> _PASSAGE SHOWN_
____________________

Tag Archives: hba

A less known "host-can’t-see-storage" problem caused by FC-SP authentication failures.

Many support-cases open with the line “Host can’t see storage” which puts most of these cases in the “configuration” queue. My assumption is that if a host can’t “see” storage it has never worked before so there must be some kind of config problem.

So once in a while you’ll see a case popping up where a less used feature of the FC protocol is used and that is FC Authentication (part of the FC-SP protocol.) This piece of the FC stack allows for an authentication mechanism between two ports on a link or an end-to-end connection.
The FC-SP protocol allows for a security check to be set up to prevent unauthorized access to fabric services. Basically it means if you don’t know my authentication method and access passwords I do not trust you and I will not allow you access to the fabric.

____________________

> _ENTRIES SUPPLIED_
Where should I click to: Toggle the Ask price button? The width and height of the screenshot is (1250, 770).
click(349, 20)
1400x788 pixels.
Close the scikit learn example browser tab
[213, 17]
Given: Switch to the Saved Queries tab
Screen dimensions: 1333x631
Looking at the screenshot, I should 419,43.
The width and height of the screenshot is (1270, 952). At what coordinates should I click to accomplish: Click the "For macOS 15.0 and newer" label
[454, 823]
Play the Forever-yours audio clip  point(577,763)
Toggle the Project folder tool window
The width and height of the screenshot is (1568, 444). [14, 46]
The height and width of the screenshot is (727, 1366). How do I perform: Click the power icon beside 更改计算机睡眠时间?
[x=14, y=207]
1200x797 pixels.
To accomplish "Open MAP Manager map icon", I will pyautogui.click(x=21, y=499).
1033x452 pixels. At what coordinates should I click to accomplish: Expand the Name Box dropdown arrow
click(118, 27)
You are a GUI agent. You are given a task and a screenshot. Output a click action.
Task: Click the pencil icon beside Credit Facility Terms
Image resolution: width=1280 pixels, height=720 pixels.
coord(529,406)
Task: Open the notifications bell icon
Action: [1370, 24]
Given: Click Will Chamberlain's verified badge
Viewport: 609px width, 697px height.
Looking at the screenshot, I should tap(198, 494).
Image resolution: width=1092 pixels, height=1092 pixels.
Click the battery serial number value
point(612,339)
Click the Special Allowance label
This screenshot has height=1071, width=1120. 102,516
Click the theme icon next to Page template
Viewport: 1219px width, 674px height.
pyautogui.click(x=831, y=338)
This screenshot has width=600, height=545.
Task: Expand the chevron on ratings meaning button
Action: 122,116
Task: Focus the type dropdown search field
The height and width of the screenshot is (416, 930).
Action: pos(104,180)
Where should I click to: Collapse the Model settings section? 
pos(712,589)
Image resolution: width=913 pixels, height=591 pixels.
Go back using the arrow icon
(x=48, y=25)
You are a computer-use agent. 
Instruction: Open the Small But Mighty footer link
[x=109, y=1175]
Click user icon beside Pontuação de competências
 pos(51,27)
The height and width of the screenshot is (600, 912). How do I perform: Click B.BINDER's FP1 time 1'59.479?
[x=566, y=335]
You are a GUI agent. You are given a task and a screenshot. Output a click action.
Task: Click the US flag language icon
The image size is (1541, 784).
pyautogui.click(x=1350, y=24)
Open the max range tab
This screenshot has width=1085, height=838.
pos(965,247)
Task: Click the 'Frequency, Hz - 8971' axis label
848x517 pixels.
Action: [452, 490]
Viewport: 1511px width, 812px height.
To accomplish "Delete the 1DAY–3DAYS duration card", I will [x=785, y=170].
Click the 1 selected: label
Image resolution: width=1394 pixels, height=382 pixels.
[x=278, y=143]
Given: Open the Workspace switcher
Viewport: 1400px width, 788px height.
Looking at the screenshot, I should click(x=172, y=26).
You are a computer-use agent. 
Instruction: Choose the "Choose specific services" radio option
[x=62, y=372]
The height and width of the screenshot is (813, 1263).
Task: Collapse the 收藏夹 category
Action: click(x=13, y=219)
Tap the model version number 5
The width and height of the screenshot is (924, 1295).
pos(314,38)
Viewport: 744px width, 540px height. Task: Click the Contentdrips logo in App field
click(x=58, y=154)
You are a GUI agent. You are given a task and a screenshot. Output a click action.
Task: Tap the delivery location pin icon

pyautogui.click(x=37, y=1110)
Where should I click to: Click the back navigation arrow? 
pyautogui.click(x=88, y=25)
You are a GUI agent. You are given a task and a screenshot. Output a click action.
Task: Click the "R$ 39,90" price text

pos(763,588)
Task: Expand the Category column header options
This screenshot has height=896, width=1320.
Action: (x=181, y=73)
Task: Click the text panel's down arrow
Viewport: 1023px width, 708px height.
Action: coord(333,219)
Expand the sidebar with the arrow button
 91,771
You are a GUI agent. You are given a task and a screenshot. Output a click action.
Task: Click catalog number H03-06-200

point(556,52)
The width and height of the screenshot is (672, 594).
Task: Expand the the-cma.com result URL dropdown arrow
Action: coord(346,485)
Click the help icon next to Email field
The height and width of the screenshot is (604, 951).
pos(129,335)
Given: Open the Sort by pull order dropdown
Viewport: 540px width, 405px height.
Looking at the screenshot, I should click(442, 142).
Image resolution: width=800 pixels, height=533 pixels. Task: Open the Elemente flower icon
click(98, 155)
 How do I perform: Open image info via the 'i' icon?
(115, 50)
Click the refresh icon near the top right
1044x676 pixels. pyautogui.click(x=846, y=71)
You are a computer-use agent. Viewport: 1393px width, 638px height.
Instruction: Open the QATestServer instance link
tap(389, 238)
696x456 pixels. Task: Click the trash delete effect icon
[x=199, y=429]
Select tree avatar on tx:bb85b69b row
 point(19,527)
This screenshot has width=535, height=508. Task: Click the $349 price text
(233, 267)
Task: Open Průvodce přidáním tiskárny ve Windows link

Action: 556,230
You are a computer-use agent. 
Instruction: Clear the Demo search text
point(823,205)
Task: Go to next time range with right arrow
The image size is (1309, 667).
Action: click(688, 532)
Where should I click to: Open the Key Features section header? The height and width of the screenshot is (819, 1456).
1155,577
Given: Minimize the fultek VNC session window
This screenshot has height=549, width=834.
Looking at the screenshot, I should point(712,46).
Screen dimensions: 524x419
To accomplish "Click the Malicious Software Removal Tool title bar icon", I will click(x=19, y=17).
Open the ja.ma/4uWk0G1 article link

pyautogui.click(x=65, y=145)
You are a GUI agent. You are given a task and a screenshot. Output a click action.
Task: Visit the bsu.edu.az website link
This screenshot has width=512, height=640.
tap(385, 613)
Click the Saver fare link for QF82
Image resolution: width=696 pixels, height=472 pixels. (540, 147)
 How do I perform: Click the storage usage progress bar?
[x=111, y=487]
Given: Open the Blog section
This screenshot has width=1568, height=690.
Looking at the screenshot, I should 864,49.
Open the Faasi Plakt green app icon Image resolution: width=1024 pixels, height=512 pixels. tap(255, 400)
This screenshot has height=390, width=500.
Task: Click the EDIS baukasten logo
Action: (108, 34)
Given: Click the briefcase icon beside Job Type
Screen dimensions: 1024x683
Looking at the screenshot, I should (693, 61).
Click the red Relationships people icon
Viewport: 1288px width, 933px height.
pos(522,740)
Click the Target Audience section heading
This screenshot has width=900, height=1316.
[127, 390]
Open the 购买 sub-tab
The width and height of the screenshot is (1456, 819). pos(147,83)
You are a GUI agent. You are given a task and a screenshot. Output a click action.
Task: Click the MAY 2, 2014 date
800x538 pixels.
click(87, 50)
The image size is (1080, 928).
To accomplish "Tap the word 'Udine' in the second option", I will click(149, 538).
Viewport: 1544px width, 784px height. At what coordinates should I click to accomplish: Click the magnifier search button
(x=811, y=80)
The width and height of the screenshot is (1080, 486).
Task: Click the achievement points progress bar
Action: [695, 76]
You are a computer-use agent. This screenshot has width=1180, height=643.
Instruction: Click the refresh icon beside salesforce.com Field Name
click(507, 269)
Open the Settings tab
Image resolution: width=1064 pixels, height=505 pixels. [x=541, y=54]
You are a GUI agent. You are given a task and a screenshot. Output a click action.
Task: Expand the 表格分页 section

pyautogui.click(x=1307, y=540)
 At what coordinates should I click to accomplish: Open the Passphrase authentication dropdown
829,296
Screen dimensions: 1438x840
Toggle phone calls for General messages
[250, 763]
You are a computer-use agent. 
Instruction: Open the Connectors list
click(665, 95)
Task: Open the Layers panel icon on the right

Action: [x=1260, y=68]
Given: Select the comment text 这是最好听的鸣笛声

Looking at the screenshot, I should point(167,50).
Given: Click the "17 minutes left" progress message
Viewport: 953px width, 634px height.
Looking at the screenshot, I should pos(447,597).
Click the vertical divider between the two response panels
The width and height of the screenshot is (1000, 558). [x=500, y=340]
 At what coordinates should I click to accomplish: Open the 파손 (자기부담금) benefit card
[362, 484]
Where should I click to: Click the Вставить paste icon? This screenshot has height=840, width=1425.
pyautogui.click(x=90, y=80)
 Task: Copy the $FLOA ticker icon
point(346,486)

____________________

> _TASKS TO COMPLETE_
• A. In the FC-SP authentication post, what does FC Authentication allow for?
• B. Shorten the paragraph of the FC-SP authentication post that begins "Many support-cases open" to a single sentence that keeps its main facts.

> _ANSWERS TO THE EXERCISE_
• A. An authentication mechanism between two ports on a link or an end-to-end connection.

• B. Because many support cases open with "Host can't see storage," they mostly land in the configuration queue on the assumption that a host that can't see storage has never worked and so has a configuration problem.